* Exercise
Reproduce the entries exactly. Omit none of them.

_ _ _

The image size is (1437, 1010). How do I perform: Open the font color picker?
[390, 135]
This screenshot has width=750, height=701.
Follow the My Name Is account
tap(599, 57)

_ _ _

* Solution to this exercise
The image size is (1437, 1010). How do I perform: Open the font color picker?
[390, 135]
This screenshot has width=750, height=701.
Follow the My Name Is account
tap(599, 57)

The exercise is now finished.